*** Excerpted text Section Begins ***

Potentially helpful information: my data sheet has around 48 columns and over 7000 rows. I have converted the csv file into a matrix in R.

Thanks in advance for all your help
 

bugman

Super Moderator
#2
I am a beginner to R. I have read several guides, but still am stuck on this:

I have data in an excel csv file, on which I want to run PCA.
I'm not sure how the prcomp formula works. The help page states:
prcomp(x, retx = TRUE, center = TRUE, scale. = FALSE,
tol = NULL, ...)

what is x referring to? I tried putting the file name for x, but i get the following error:
Error in colMeans(x, na.rm = TRUE) : 'x' must be numeric

what kind of numeric value do I need to put in for x?

Potentially helpful information: my data sheet has around 48 columns and over 7000 rows. I have converted the csv file into a matrix in R.

*** Excerpted text Section Ends ***

Set of tasks -
• 1. In the forum thread on PCA in R, update everything from "Super Moderator" down to "to run PCA.", replacing "PCA" with "principal component analysis".
• 2. According to the forum thread on PCA in R, about how many columns and rows does the poster's data sheet have?

*** Dataset Section Begins ***

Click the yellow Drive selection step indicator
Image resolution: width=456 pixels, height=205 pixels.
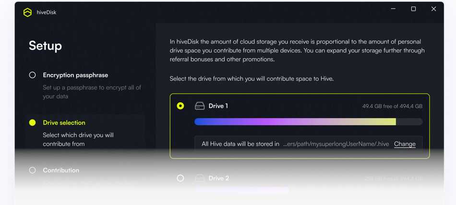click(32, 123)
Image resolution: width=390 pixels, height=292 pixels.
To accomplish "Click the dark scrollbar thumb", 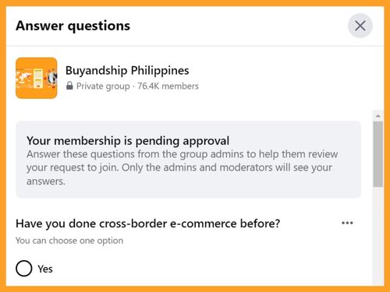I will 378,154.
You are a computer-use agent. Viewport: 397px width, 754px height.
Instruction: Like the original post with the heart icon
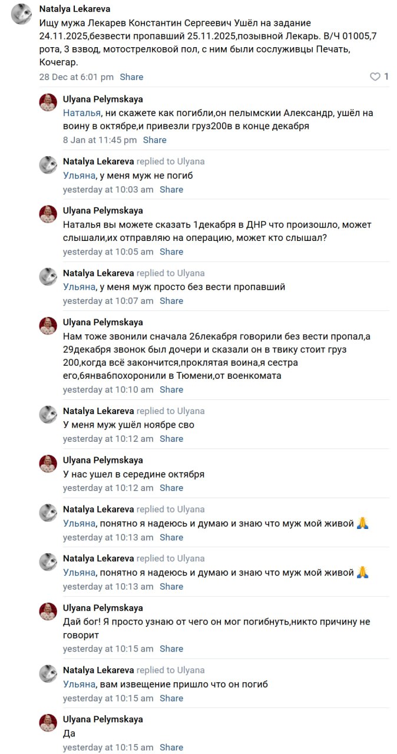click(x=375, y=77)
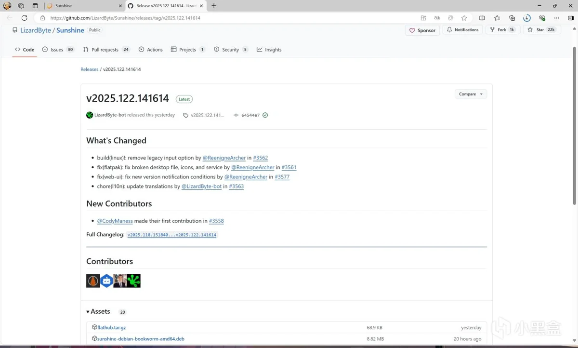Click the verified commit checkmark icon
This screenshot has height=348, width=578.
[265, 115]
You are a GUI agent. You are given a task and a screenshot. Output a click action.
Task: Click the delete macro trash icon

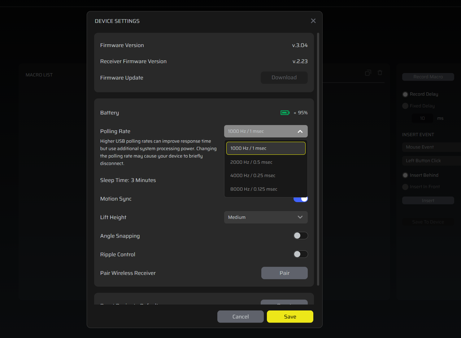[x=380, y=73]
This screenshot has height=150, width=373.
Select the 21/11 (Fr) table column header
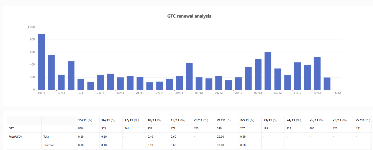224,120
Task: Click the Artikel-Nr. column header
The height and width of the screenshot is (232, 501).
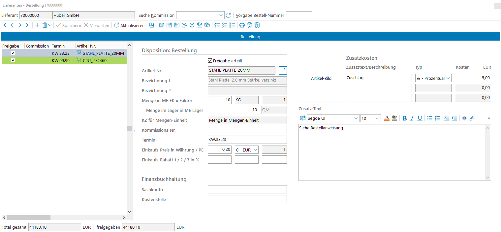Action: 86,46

*** Dataset Section Ends ***
*** Dataset Section Begins ***

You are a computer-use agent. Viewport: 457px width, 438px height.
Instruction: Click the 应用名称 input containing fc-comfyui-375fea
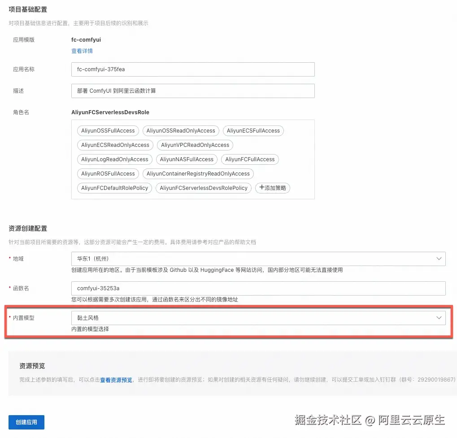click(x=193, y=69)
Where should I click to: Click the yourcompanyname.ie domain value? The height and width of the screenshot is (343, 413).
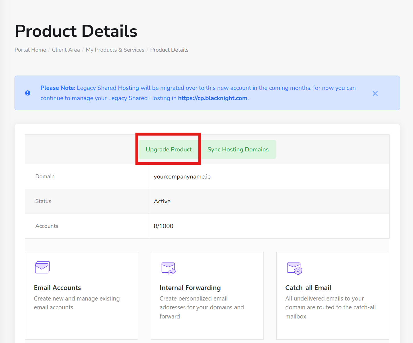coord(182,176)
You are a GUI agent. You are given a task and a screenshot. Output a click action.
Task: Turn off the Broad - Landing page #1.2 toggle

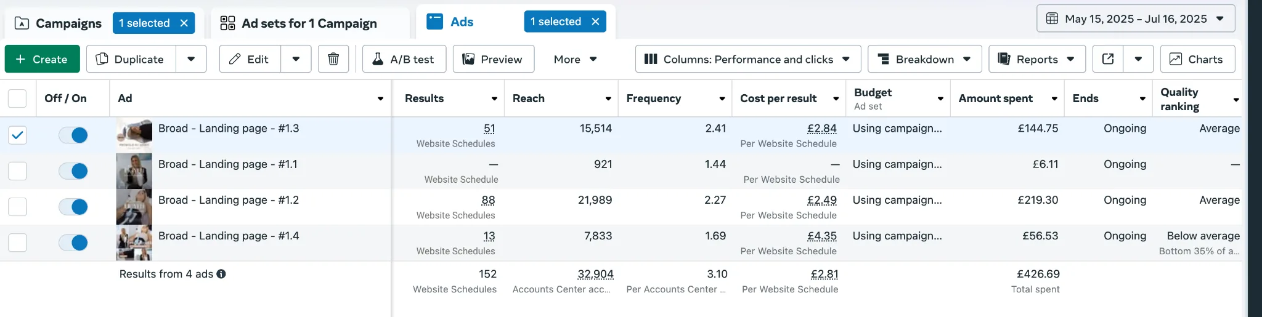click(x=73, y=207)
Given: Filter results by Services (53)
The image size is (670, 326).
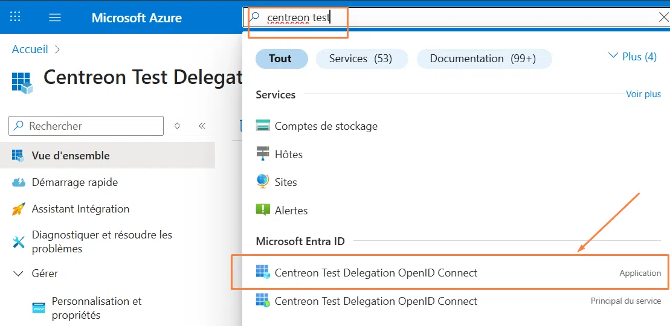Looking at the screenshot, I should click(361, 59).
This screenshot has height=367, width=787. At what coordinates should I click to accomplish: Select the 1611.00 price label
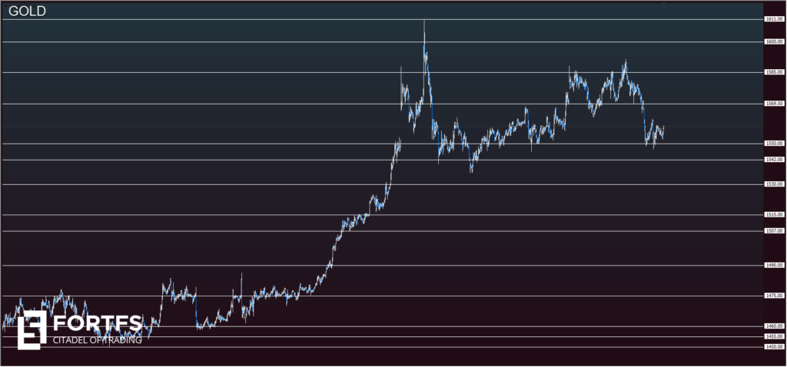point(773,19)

*** Dataset Section Ends ***

Answers given -
• 1.
Super Moderator
#2
I am a beginner to R. I have read several guides, but still am stuck on this:

I have data in an excel csv file, on which I want to run principal component analysis.

• 2. Around 48 columns and over 7000 rows.